Even before the next round of rain, Minneapolis already was on track to have its wettest year on record, said Bill Borghoff, a meteorologist with the National Weather Service in Chanhassen. The city’s annual precipitation record of 40.15 inches was set in 1911, and so far this year, it’s had 30.89 inches — 6 more inches than normal for this time of year, he said.

Rochester, along with much of southeastern Minnesota, also is saturated. That city has soaked up 37.23 inches of precipitation this year, more than 10 inches above normal, Borghoff said.

Even before the heavy rains forecast for Saturday, more rain moved across a narrow swath from Red Wing westward to Fargo. Then, about 9 p.m. Saturday, another .5 to 1.5 inches of rain will fall across much of the state. While that amount isn’t likely to cause widespread flooding, it’s enough to prolong high river levels, Borghoff said.

More showers Sunday and Monday will keep things gray and wet, but the sun should bust out on Tuesday. Sunshine and above-normal temperatures in the 70s throughout most of next week will dry things out a bit, Borghoff said.

No deaths or serious injuries have been reported in Minnesota, but two men from Vernon County, in southwestern Wisconsin, died Thursday as the result of flooding, according to the Associated Press.
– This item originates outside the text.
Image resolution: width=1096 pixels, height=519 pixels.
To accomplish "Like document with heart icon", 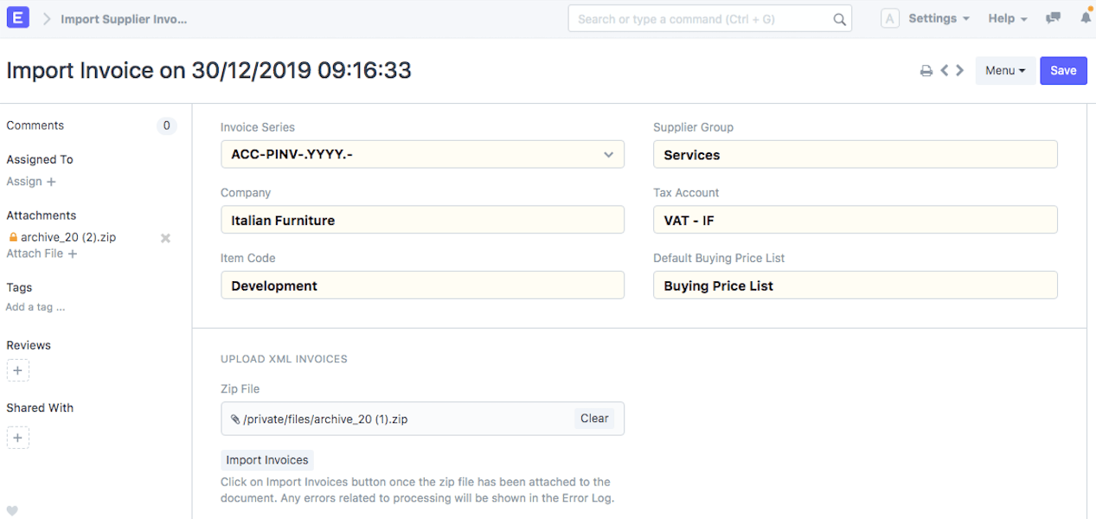I will (12, 510).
Joseph Meme, 79, died when he tried to drive through floodwaters near his home, and Michael McDonald, 53, was killed when his house slid onto Hwy. 35.

The rain has made some rivers and trails off-limits in southeastern Minnesota.
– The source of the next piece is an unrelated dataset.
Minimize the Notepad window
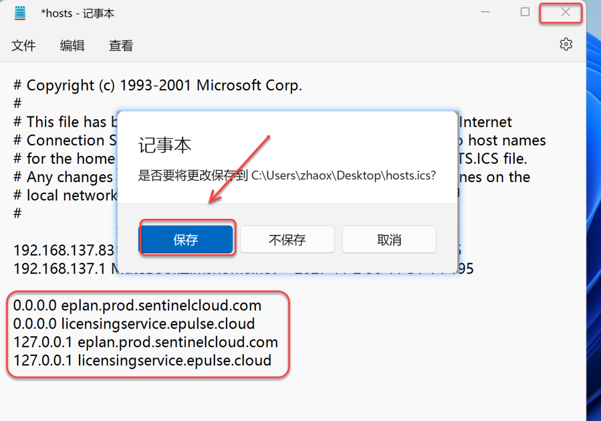Screen dimensions: 601x421 [x=485, y=12]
The state Department of Natural Resources recommended on Friday that people stay off the Zumbro, Cannon, Straight, Whitewater and Root rivers, which are swollen and running fast because of the torrential rains. The Minnesota River in Jordan is expected to hit minor flood stage by Tuesday, the DNR said. And parts of the Mississippi and St. Croix rivers are high and expected to keep rising over the next several days. (For river level reports, go to

Trails and campgrounds affected by the rain include:

• Cannon Valley Bike Trail: The stretch from Welch to Red Wing is closed, as well as the trailhead in Cannon Falls. Until floodwaters recede, the trail can be accessed from Cannon River Avenue, near the softball fields.

• Myre-Big Island State Park near Albert Lea: The heavy rains are in danger of overwhelming the water treatment system, so park officials have closed the showers, flush toilets, and trailer dump stations through the rest of the camping season, which ends Oct. 23. Drinking water and vault toilets will still be available at both campgrounds.

• Sakatah Lake State Park near Faribault: Hiking trails are closed until further notice. Campgrounds and other amenities are open.

• Nerstrand Big Woods State Park near Northfield: Park trails are closed until further notice. The campground, dump station and shower building are open.

• Whitewater State Park near Winona: Lower Cedar Campground is closed. The Gooseberry Campground was already closed because of stream rehab work.

• Sakatah Singing Hills State Trail: Closed between Sakatah Lake State Park west to state Hwy. 13.

• Minnesota Valley State Trail: Closed from Belle Plaine to Chaska.

• Root River State Trail: Closed between Whalan and Houston.

• Goodhue-Pioneer State Trail: The southern portion near Zumbrota is closed.

Meanwhile, state officials said Friday that some livestock manure basins may be nearing capacity because of heavy rains. Manure that spills over could contaminate groundwater and waterways, said Forrest Peterson, a spokesman for the Minnesota Pollution Control Agency.

State officials have already helped several farmers who reported storage problems because of the rain. Peterson said the state Department of Agriculture and the MPCA would like to hear from others with manure storage problems, as well as those with extra capacity so solutions can be worked out. Farmers can call 1-800-422-0798.

Meanwhile, both state agencies are working with agriculture trade groups on contingency plans for the fall application of manure to fields, which also may be affected by the wet weather.